- Nationality
Canada- Most Recent Club
- SC Rio Tinto
- Post-Secondary Teams
- University of Maine; Florida Coast University
- Position
- Fullback
Emma Schneider’s developed her soccer skills with Calgary Foothills under coach Katie Collar. Those youth years came with national-level benchmarks too: her team finished fifth at the 2019 Canada Soccer National Youth Championships, and she earned Canada Soccer Regional Excel recognition as the program’s “hardest-working” and “most consistent” player (2018–19).
In 2021, Emma stepped into NCAA Division I soccer at Florida Gulf Coast University, appearing across multiple matches over two seasons before looking for the right long-term fit.
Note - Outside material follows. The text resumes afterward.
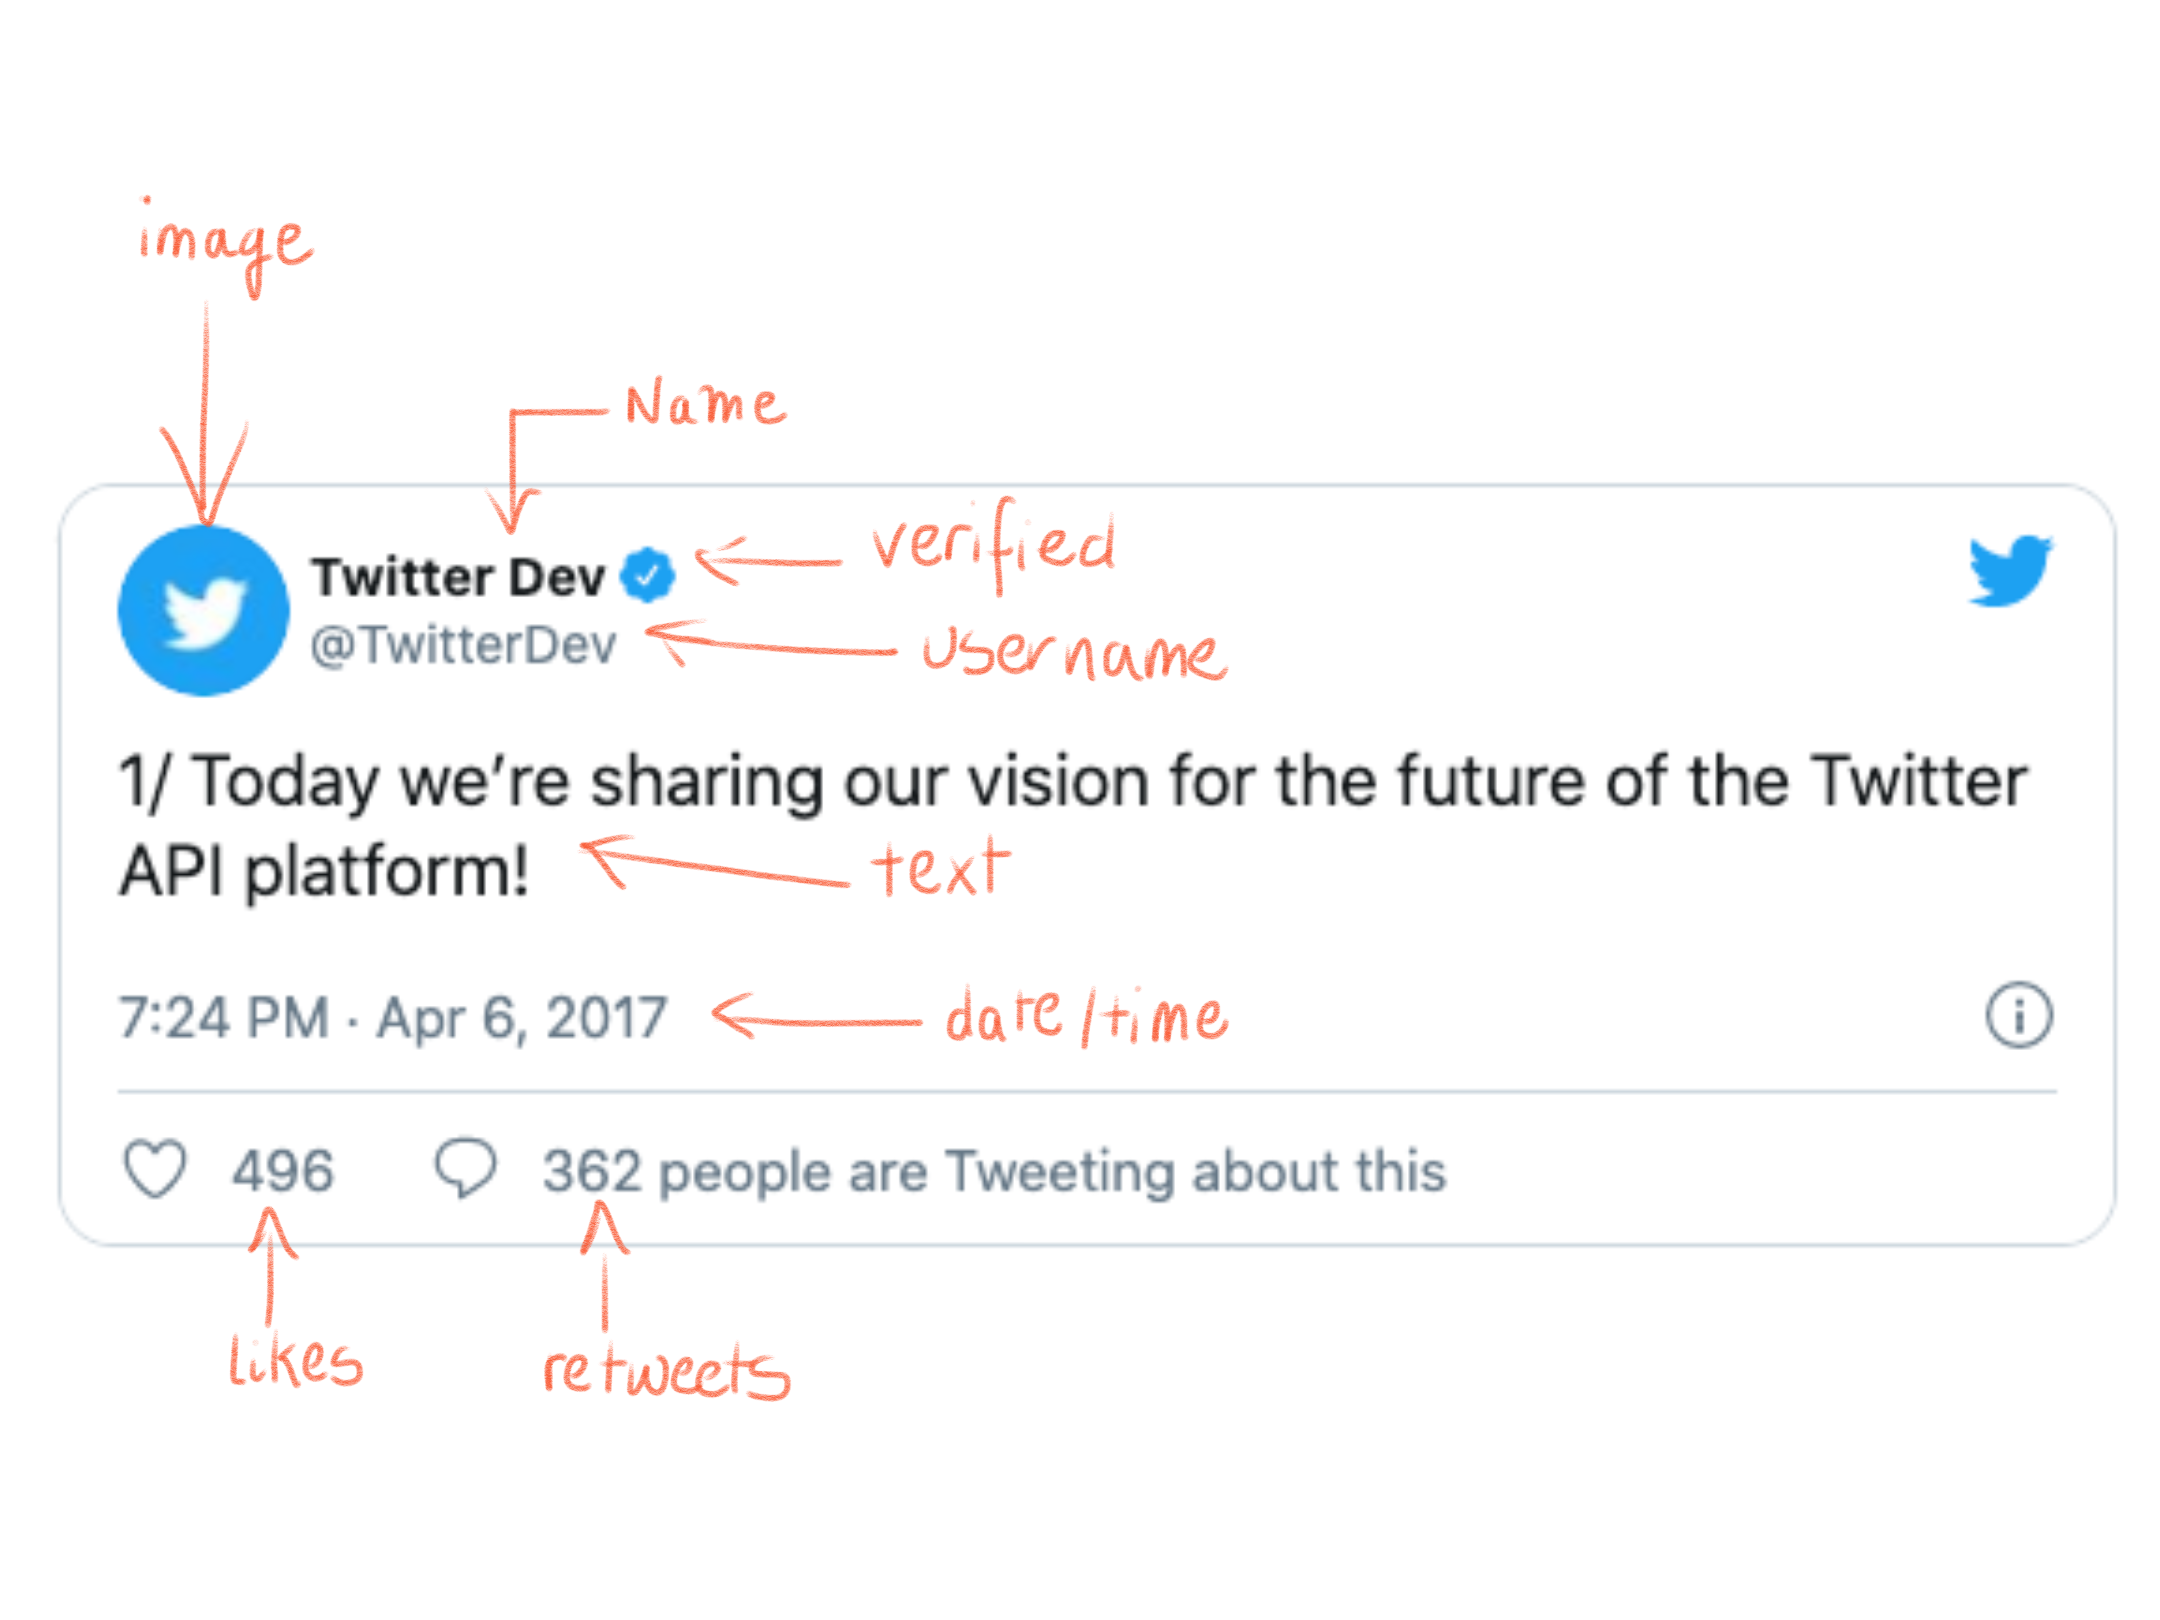The width and height of the screenshot is (2160, 1620).
Task: Click the circled info icon
Action: coord(2018,1016)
That search ultimately brought her to the University of Maine and to a rare opportunity: playing alongside her sister, Myla, after mostly growing up on opposite sides of the rivalry line. “We actually played against each other a lot more than we played with each other growing up,” Emma said.
The move also came with a real-life reset. “It was definitely a big change, coming from Florida weather to Maine weather,” Emma said, “But the environment was so clear here, that family atmosphere. That was definitely something I wanted to be a part of.” Maine’s staff saw exactly why she fit: head coach Scott Atherley highlighted the way she changes a team’s rhythm from the back, saying, “Emma has added an important attacking dimension to our back line that will make our build up less predictable. Her athleticism is off the charts and she is industrious in and out of possession.”
By 2023 and 2024, Emma wasn’t just in the lineup; she was leading it. She served as a team captain, started every match in both seasons, and in 2024 earned America East All-Conference Second Team and All-Tournament Team honors. Asked about the standard inside the group as Maine aimed to build on its momentum, she put it simply: “We do have a lot of experience coming back, and that helps us a lot…”
Summers brought her back to Calgary and back into the Foothills shirt, this time with Calgary Foothills WFC in League1 Alberta (now Alberta Premier League) where she was named among the “game changers” in a key win, and on the scoresheet in multiple matches, including wins over the Calgary Villains (3–0) and Calgary Rangers (8–0).
In the spring of 2026, Emma Schneider is taking her game overseas, where she is beginning a new chapter in Portugal after signing with SC Rio Tinto. From Foothills to Division I captaincy and into the pro game her story reads like a defender’s journey should: earned, composed, and always pushing forward.